Earlier this month, Google introduced two new SEO specific attributes for managing websites with multilingual pages. Multilingual sites can cause webmasters and SEOs grief by creating highly similar pages that Google deems to be duplicates, or directs visitors from search engines to the wrong language page. To address this, Google has created the rel=”alternate” and hreflang=”…” attributes.
On a page, the attributes will look something like this:
<link rel=”alternate” hreflang="a-different-language" href="http://url-of-the-different-language-page" />
These attributes will help webmasters consolidate their cross language pages and ensure Google knows the preferred language.
We are always looking to improve our techniques for getting all paginated pages indexed, and making sure the first paginated page is the ranking page. At Webmasterworld.com user tedster posted his ideas for best results when splitting up long pages.
He outlined them as follows:
- Ensure page 1 has unique title and meta description.
- The subsequent pages should use <H1>, not <H2>.
- Add “pre-head” to the article title. Ensure this pre-head doesn’t use a heading tag but CSS.
- Add the page number to subsequent page titles.
- Ensure every page links to every other page in article with the number.
- Add centred link w/ next page title at bottom.
- Add the page title attributes to page numbers.
- Make it clear which page is active, don’t link to the active page with the number.
- Ensure the rel=”next” and rel=”prev” link attributes are included in the <head> section.
To improve accurate real world connections, on the 22nd of September Google announced that with Rich Snippets, business websites could reference their place and location. This will make it easier for Google to know where businesses are located and place the website in the relevant local business search results.
In the past, Google relied on business websites to display the name of their business and its location in the html. This method is simple for a user to see the information, but a computer will find it difficult to distinguish what ‘is’ the location and what ‘is’ the name. Google has always had to make the assumption themselves in this case, but with this update, you can assign a piece of text to the business name and another to the business address, making the information more clear and definitive.

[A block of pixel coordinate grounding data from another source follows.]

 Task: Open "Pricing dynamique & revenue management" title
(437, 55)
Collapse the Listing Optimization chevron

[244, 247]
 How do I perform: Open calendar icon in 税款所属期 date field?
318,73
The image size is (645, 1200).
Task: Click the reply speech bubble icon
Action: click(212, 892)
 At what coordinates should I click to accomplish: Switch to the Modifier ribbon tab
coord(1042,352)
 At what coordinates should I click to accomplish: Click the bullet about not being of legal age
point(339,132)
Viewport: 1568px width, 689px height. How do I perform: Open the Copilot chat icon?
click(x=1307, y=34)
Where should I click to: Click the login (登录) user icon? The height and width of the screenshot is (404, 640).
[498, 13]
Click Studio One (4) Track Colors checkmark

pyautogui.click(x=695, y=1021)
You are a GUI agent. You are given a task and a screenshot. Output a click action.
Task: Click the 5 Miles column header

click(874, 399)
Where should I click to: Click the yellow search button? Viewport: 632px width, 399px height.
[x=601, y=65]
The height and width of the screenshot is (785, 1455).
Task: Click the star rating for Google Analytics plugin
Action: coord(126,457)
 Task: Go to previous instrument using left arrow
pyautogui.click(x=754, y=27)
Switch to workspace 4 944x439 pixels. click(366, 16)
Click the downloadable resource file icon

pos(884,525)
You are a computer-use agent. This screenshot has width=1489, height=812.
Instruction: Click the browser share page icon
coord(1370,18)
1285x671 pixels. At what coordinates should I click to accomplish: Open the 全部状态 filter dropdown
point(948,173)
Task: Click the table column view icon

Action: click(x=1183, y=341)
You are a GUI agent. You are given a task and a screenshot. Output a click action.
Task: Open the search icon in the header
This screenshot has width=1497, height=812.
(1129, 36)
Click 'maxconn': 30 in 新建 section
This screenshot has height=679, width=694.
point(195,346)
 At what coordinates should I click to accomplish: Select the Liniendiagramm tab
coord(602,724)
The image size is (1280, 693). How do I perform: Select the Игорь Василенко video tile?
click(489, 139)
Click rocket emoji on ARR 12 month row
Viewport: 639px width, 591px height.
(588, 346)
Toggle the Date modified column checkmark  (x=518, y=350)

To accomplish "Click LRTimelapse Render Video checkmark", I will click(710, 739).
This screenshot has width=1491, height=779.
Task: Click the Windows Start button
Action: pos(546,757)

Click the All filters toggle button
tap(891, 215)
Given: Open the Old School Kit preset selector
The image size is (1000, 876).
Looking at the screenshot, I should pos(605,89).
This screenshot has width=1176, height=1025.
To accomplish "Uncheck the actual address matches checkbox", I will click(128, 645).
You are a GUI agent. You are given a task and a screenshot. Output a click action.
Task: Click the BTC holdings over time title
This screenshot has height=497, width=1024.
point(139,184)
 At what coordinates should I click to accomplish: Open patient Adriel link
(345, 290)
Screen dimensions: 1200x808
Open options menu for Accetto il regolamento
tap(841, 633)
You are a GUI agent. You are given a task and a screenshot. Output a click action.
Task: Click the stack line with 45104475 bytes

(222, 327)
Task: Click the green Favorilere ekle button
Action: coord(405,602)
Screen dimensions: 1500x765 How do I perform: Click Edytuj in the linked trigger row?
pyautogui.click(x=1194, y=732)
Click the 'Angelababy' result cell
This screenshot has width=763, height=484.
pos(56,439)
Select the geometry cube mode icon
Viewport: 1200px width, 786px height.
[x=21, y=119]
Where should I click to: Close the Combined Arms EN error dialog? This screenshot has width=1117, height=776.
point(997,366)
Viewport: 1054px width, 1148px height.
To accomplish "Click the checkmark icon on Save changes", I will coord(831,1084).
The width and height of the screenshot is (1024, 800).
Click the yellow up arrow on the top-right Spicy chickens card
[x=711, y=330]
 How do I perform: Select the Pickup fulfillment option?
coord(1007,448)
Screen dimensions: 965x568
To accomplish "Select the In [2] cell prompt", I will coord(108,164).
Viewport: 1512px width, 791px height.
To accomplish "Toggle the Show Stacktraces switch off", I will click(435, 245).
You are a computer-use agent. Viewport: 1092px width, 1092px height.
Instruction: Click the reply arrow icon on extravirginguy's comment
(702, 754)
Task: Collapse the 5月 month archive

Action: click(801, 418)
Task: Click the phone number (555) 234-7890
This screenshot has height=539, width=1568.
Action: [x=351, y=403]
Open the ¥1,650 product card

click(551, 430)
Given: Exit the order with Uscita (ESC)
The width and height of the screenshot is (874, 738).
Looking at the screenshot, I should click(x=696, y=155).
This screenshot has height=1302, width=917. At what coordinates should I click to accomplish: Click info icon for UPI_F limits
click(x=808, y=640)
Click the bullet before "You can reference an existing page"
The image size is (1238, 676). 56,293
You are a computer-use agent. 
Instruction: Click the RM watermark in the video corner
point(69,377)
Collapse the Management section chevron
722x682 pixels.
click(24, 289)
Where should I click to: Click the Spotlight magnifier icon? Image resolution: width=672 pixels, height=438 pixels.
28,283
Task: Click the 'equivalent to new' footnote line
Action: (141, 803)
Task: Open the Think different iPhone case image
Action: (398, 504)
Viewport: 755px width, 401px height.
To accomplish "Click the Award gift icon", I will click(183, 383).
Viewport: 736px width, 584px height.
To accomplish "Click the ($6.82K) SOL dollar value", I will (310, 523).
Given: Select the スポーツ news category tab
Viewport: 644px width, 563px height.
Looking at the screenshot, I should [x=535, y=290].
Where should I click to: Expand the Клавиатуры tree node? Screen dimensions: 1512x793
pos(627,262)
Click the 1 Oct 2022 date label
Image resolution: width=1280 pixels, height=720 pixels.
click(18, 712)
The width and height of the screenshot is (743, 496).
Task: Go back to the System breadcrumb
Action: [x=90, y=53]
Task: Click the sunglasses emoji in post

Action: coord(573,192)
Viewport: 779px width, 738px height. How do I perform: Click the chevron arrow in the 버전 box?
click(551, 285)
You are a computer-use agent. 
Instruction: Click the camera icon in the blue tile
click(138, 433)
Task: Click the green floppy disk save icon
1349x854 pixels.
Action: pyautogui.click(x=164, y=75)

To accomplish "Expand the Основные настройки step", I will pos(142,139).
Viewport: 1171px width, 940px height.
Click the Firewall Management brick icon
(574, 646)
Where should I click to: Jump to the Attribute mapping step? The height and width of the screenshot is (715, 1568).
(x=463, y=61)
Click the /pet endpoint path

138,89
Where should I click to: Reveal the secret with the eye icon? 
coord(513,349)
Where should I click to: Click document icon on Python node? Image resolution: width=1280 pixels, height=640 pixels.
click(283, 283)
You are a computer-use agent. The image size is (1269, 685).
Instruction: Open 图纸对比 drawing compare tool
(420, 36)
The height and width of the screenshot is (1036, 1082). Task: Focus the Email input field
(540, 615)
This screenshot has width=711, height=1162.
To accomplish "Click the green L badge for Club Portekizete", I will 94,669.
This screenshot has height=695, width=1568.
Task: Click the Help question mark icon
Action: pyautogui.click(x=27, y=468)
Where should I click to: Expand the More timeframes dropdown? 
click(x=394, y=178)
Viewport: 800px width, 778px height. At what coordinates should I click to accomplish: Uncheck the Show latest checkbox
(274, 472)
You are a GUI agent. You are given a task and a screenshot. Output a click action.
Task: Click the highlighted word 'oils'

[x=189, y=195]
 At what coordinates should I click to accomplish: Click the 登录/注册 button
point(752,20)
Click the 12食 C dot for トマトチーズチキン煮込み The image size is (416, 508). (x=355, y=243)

And to wrap things up, Microsoft has announced the release of Bing Rewards. Bing Rewards is a loyalty program (much like credit card or airline reward programs) where users are given credits that can be redeemed for products, gift cards or charitable donations.
To be eligible for awards, you’ll need to be on a Windows machine, use Internet Explorer, have a Windows Live ID and install the Bing Bar – hmmm, I’m one out of four there, so maybe it’s not for me.
But if you routinely use Bing, you can gain points by simply searching, setting your browser search defaults to Bing, or trying out new Bing features. By getting a credit each day, you’ll qualify for a Scrabble Board Game in a little over a year!
That’s it for this SEO hot tub, if you have any questions, comments or information about the topics raised, we’d love to hear them.